INSTRUCTION A: Find each line in the entries that contains the string "width" and return those lines. Treat uppercase and lowercase as different.

They were spoken to John Burkman, the Billings veteran, know to the ill-fated Seventh as "Old Nutriment". For years Mr. Burkman has kept silent on matters whereof he undoubtedly knows more than any other living. He was closer to Custer than any one else, probably. He had the absolute care of the general's horses.

Said Mr. Burkman: "Those were his words to me as he crawled into some brush about ten yards away, and went to sleep. Houseman, the cook, came up and called him in the morning for breakfast".

"Not long afterward, he cried "Load the pack animals, and we will start at once".

"What horse are you going to give me this morning, was his next question".

"Why Dandy". I answered.

"But later in the day I saddled Vic for him. Then he himself went to give the orders to load up the pack train. His chief trumpeter was an Italian named Martin. He gave orders for a German trumpeter of D troop to report to him". "This day I must have a good trumpeter, who can speak English,. was his remark".

"When Custer returned for the little scouting trip he himself took his orderly, he called his officers together for a conference". Custer said, "We are discovered. I had not intended to strike until tomorrow, but unless we attack first, we shall be attacked".

"He gave them orders that all lead horses and to stay with the pack train". "Stay with the pack train, Burkman, and take good care of the horses," were his orders to me. And it was the first time he ever left me behind in a fight. Those were his last words to me. And the next thing I knew of Custer and those five companies, was the news of the massacre".

Mr. Burkman then told of the horses that Custer rode and loved. "He had six of them," the veteran continued. "All were government horses. He had Dandy from 1868 to the time of his death. Dandy was a dark bay. He was wounded in the hills one day when he was out with me. But it was just a flesh wound in the neck and he quickly recovered. Dandy lived until along in the .90s".

INSTRUCTION B: Return the John Burkman account above word for word, in full.

DATA ROWS:
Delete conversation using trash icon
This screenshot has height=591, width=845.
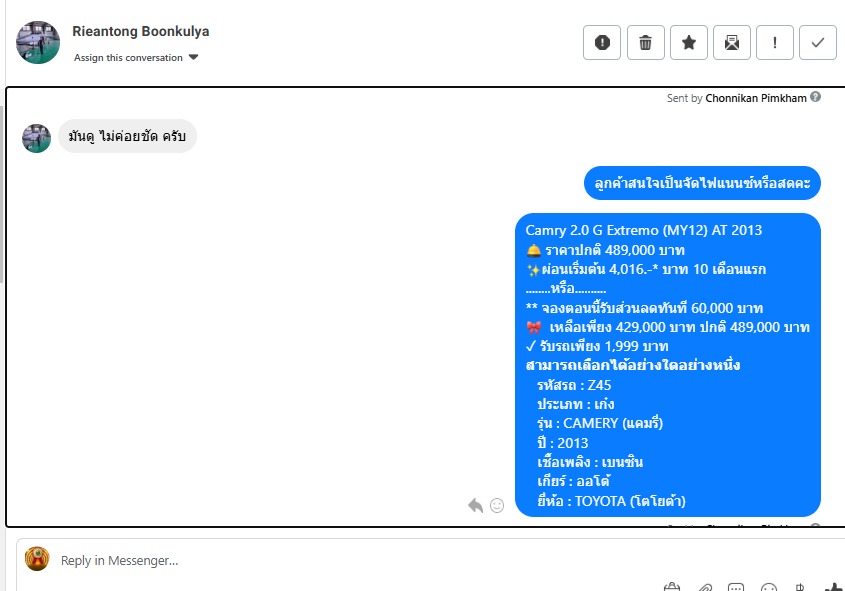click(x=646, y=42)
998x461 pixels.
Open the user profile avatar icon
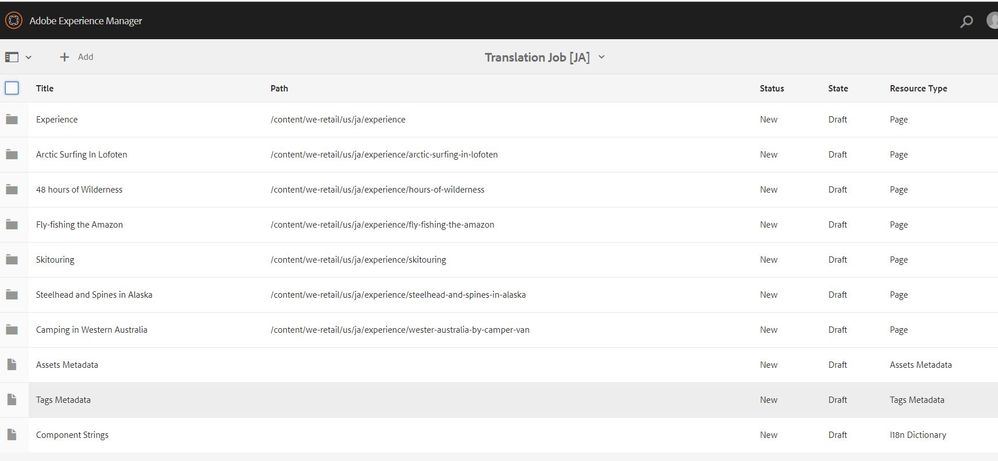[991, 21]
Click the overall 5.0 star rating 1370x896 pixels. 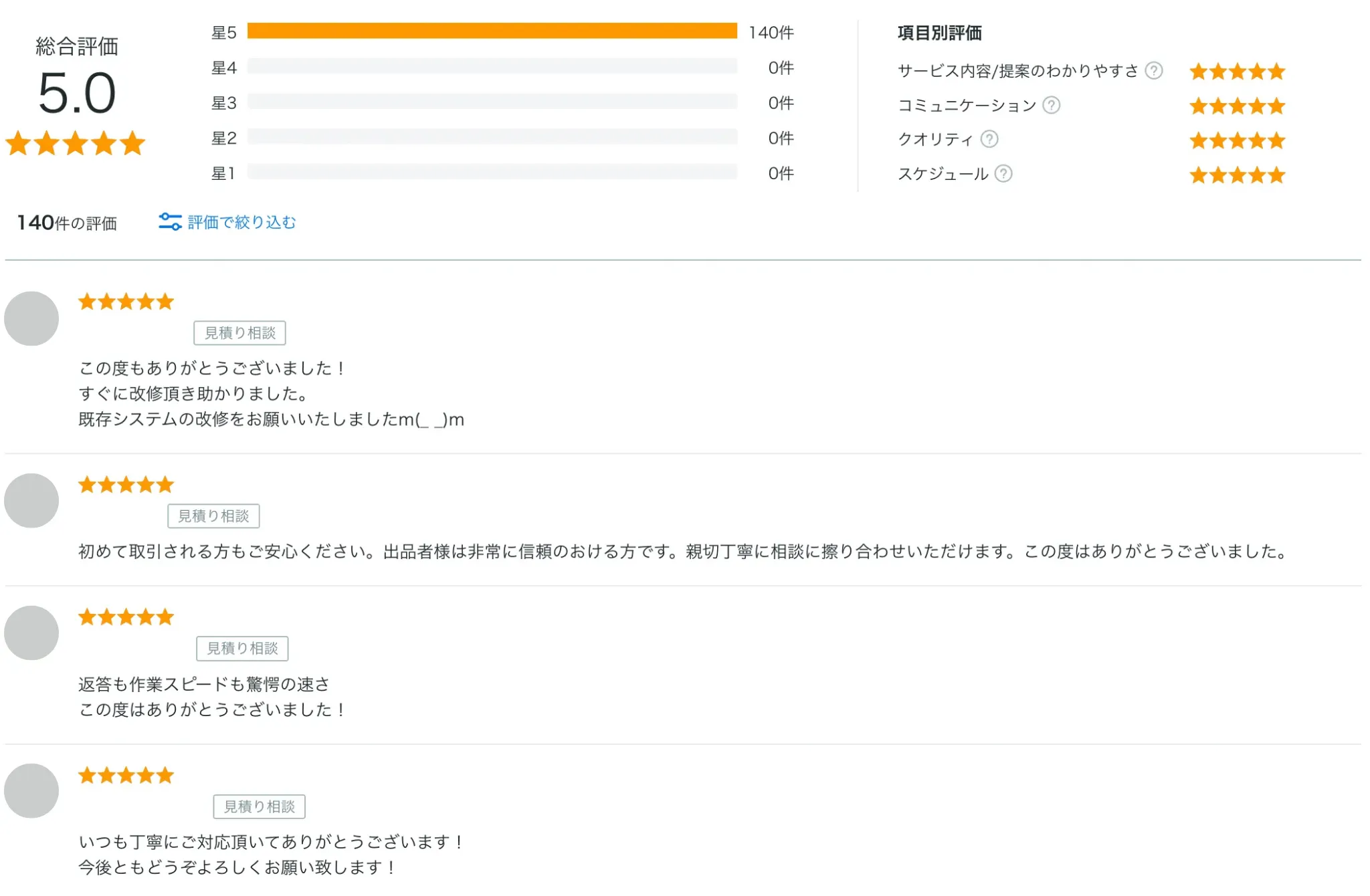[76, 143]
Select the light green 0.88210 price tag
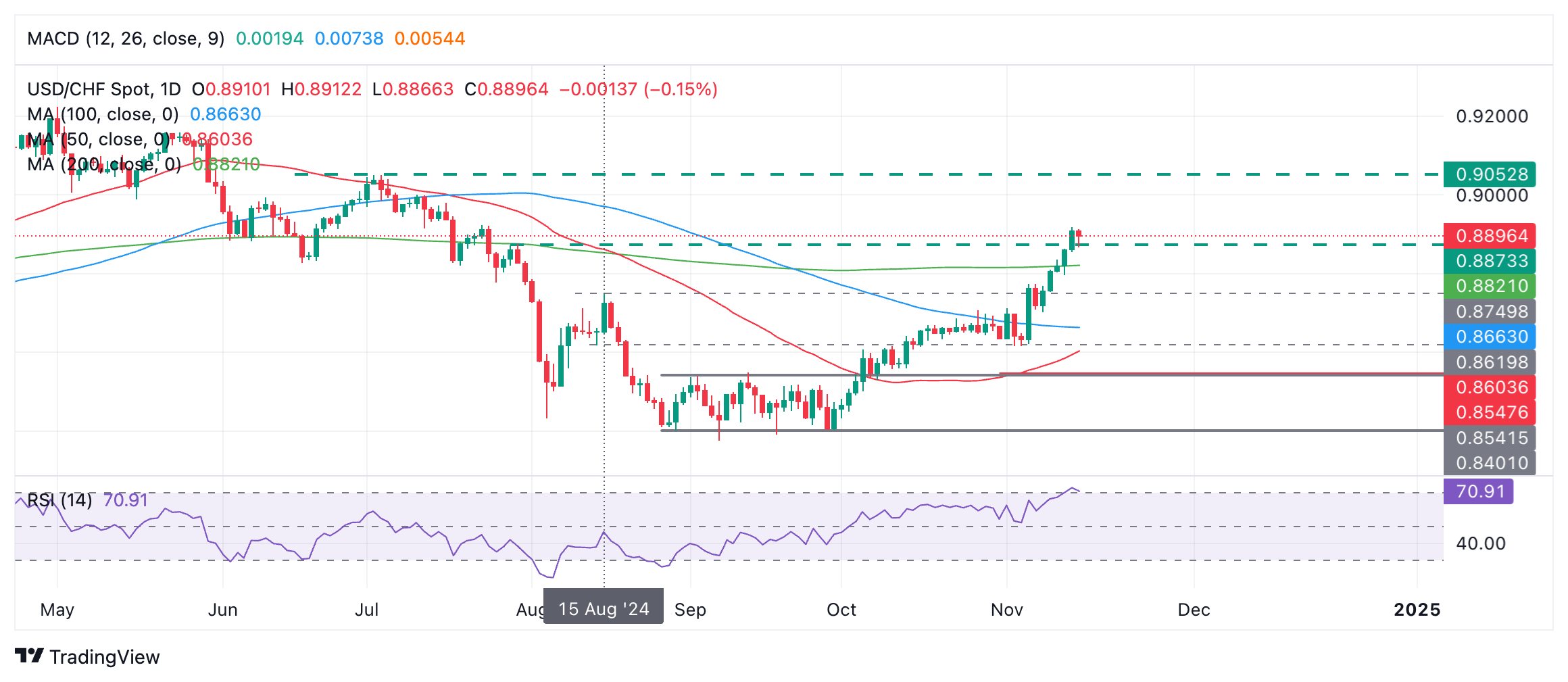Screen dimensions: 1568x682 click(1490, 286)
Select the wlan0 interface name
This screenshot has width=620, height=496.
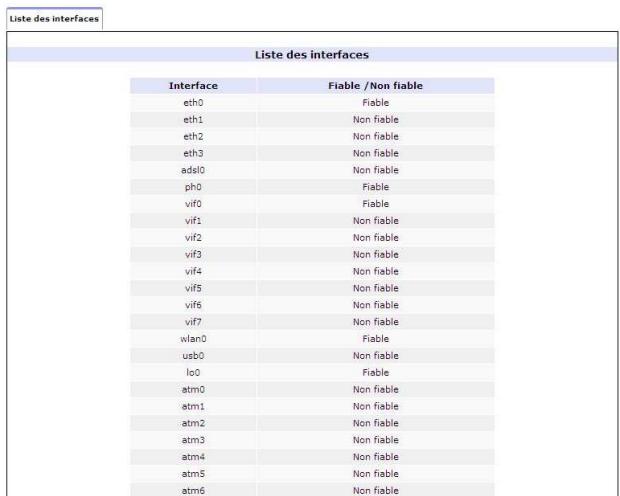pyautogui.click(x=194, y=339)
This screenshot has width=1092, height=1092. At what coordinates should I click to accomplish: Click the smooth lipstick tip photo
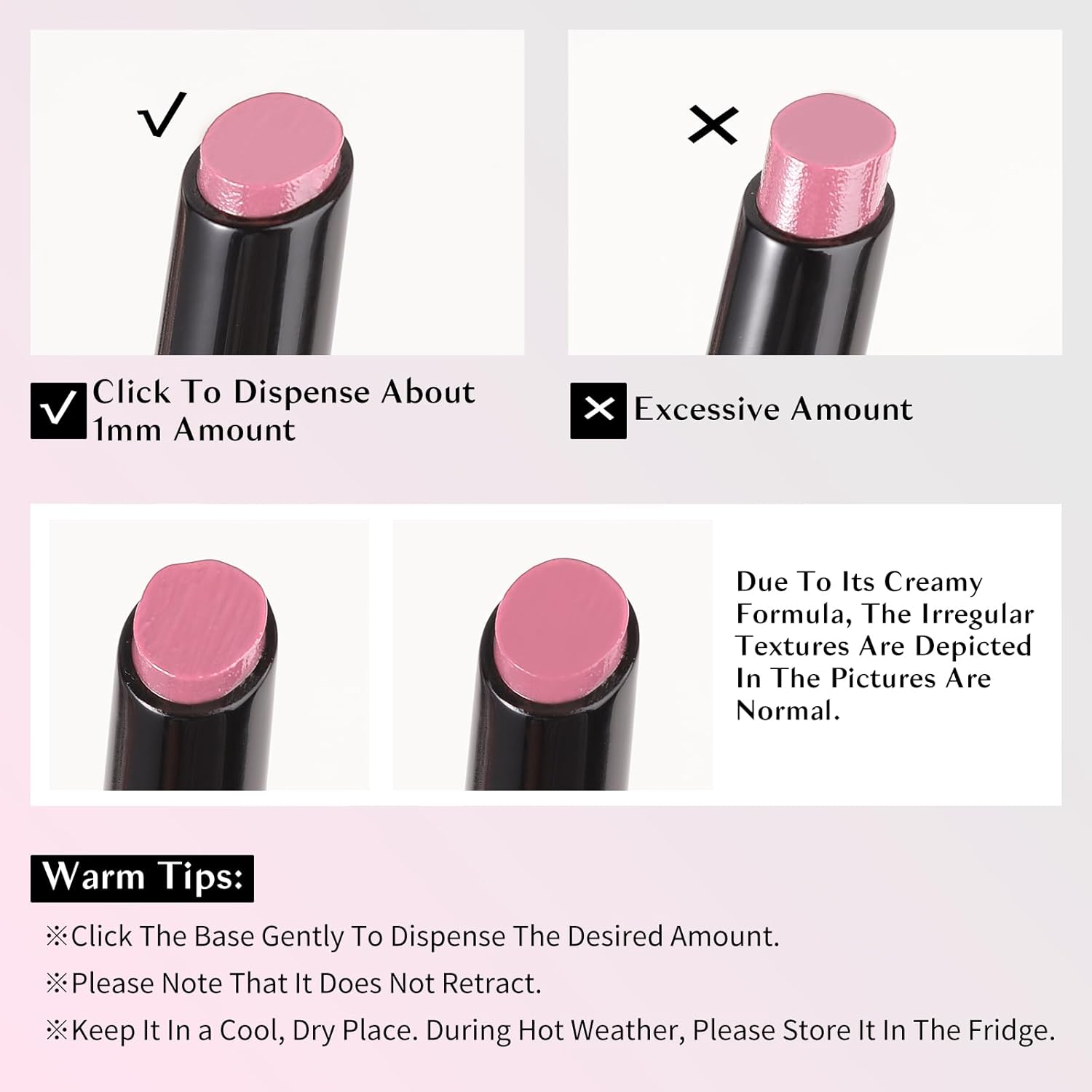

RESULT A:
This screenshot has height=591, width=845.
This screenshot has width=620, height=496.
This screenshot has width=1092, height=1092. At what coordinates should I click to accomplish: Click the smooth lipstick tip photo

RESULT B:
They were spoken to John Burkman, the Billings veteran, know to the ill-fated Seventh as "Old Nutriment". For years Mr. Burkman has kept silent on matters whereof he undoubtedly knows more than any other living. He was closer to Custer than any one else, probably. He had the absolute care of the general's horses.

Said Mr. Burkman: "Those were his words to me as he crawled into some brush about ten yards away, and went to sleep. Houseman, the cook, came up and called him in the morning for breakfast".

"Not long afterward, he cried "Load the pack animals, and we will start at once".

"What horse are you going to give me this morning, was his next question".

"Why Dandy". I answered.

"But later in the day I saddled Vic for him. Then he himself went to give the orders to load up the pack train. His chief trumpeter was an Italian named Martin. He gave orders for a German trumpeter of D troop to report to him". "This day I must have a good trumpeter, who can speak English,. was his remark".

"When Custer returned for the little scouting trip he himself took his orderly, he called his officers together for a conference". Custer said, "We are discovered. I had not intended to strike until tomorrow, but unless we attack first, we shall be attacked".

"He gave them orders that all lead horses and to stay with the pack train". "Stay with the pack train, Burkman, and take good care of the horses," were his orders to me. And it was the first time he ever left me behind in a fight. Those were his last words to me. And the next thing I knew of Custer and those five companies, was the news of the massacre".

Mr. Burkman then told of the horses that Custer rode and loved. "He had six of them," the veteran continued. "All were government horses. He had Dandy from 1868 to the time of his death. Dandy was a dark bay. He was wounded in the hills one day when he was out with me. But it was just a flesh wound in the neck and he quickly recovered. Dandy lived until along in the .90s".